Although the three CRTC isoforms are structurally and functionally related, their tissue distribution patterns are distinct and some of their biological functions are non-redundant. Whereas CRTC2 and CRTC3 are more abundant in the liver, CRTC1 is more concentrated in certain areas of the brain. However, all isoforms are widely expressed but not restricted to particular types of tissue [10]. In addition, their expression can be substantially increased in response to cellular stress and other conditions. For example, CRTC1 expression is highly induced in many cancer cells [11,12] and by hepatitis B virus [13]. CRTC2 is most studied among the three isoforms. Both CRTC2 and CRTC3 are thought to be key regulators of gluconeogenesis [14], glucose uptake [15], energy homeostasis [16,17] and macrophage polarization [5,18]. A role for CRTC2 in lipid metabolism [19,20] and the requirement of CRTC3 for hormonal control of stress response [21] have also been described. In contrast to CRTC2 and CRTC3, CRTC1 has been shown to have a neuronal function. Particularly, CRTC1 is essential for long term memory [22,23], circadian rhythm [24], dendritic growth [25] and neuronal survival after ischemia [26]. CRTC1-null mice are hyperphagic, obese and infertile [28]. They might also develop hepatic steatosis [27]. They can serve as a model for depression [29]. Disruption of CRTC2 in mice results in increased insulin sensitivity [30]. Knockout of mouse CRTC3 leads to resistance to obesity plausibly due to increased energy expenditure and increased β-adrenergic receptor signaling [31]. These phenotypes highlight the unique biological functions of the three CRTC isoforms.

The activity of CRTCs is tightly regulated by phosphorylation.
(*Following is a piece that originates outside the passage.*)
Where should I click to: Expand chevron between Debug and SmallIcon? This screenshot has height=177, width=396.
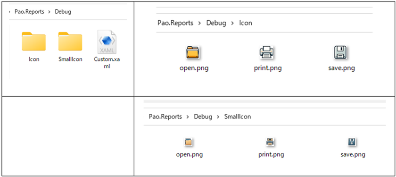coord(218,117)
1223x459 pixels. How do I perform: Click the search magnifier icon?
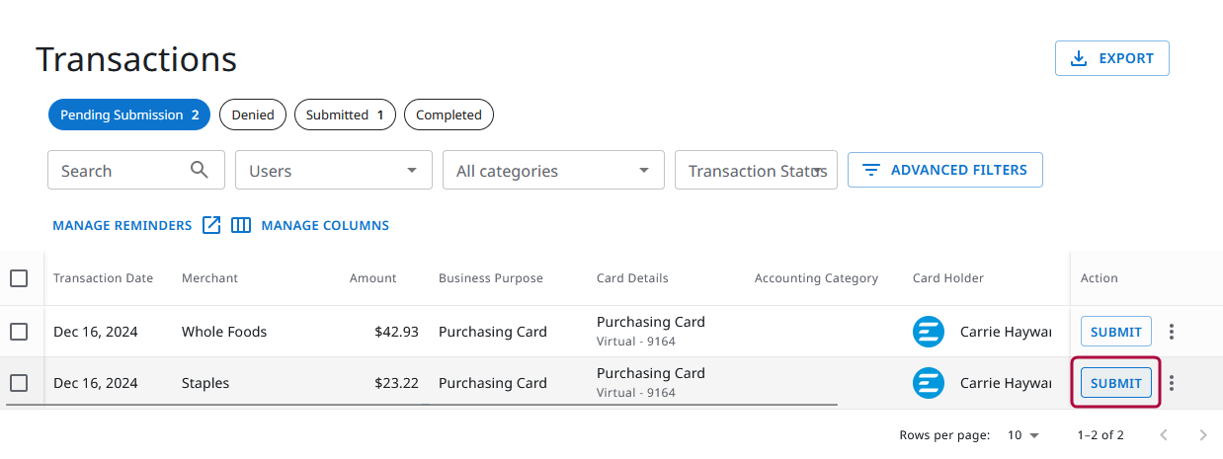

Hyperphosphorylated CRTCs are bound with 14-3-3 proteins in the cytoplasm and their rapid dephosphorylation are required for activation of CREB-dependent transcription [32]. CRTC phosphorylation is catalyzed by salt-inducible kinases (SIKs), which are AMP-activated protein kinase (AMPK)-related kinases regulated by tumor suppressor kinase LKB1 [33]. SIKs comprising three isoforms were initially identified from adrenal glands of rats fed with high-salt diet [34]. They function as master regulators of sodium sensing [35], bone formation [36] and cAMP signaling [37,38]. Particularly, SIK2 directly phosphorylates CRTC2 at S171 [39] and it also phosphorylates p300 to disrupt its acetylation of CRTC2 at K628 [40]. Deacetylated and phosphorylated CRTC2 undergoes ubiquitination at K628 catalyzed by E3 ubiquitin ligase RFWD2, also known as COP1, leading to proteasomal degradation [39]. Although regulation of other CRTC isoforms by SIKs is assumed [14], it remains to be elucidated whether the modification might be isoform-specific. Particularly, whether CRTC1 is phosphorylated and regulated by SIK1 has not been determined experimentally. In this regard, genetic evidence suggests that the regulation of CRTCs by SIKs is not promiscuous [41,42]. Our previous analysis of the role of LKB1 and SIKs in human T-cell leukemia virus type 1 (HTLV-1) transcription suggests that the three SIK isoforms cooperate with each other in the regulation of CRTC activity [43]. SIK1-knockout mice are viable and normoglycemic on regular chow diet, but they exhibit increased sensitivity to insulin and their plasma insulin levels are elevated on high fat diet. They also have high arterial blood pressure [44,45]. Tissue-specific knockout reveals this specific function of SIK1 in skeletal muscle [45]. SIK2-null mice are hyperglycemic and hypertriglyceridemic [46]. Knockout of SIK3 in mice causes dwarfism. The mice are hypoglycemic and hypolipidemic, with increased insulin sensitivity and aberrant circadian rhythms [41,[47], [48], [49]]. Thus, the three SIK isoforms have distinct and related biological functions.

Regulatory phosphorylation of CRTC2 has also been shown to occur at several other sites including S70 [50], S275 [50,51] and S307 [52]. Additional phosphorylation sites on CRTC1 have also been suggested [53]. These findings prompted us to identify additional regulatory sites on CRTC1. Our gain-of-function and loss-of-function experiments in this study revealed SIK1-induced ubiquitination and degradation of CRTC1. The influence of this regulatory mechanism on gluconeogenic gene expression was also assessed.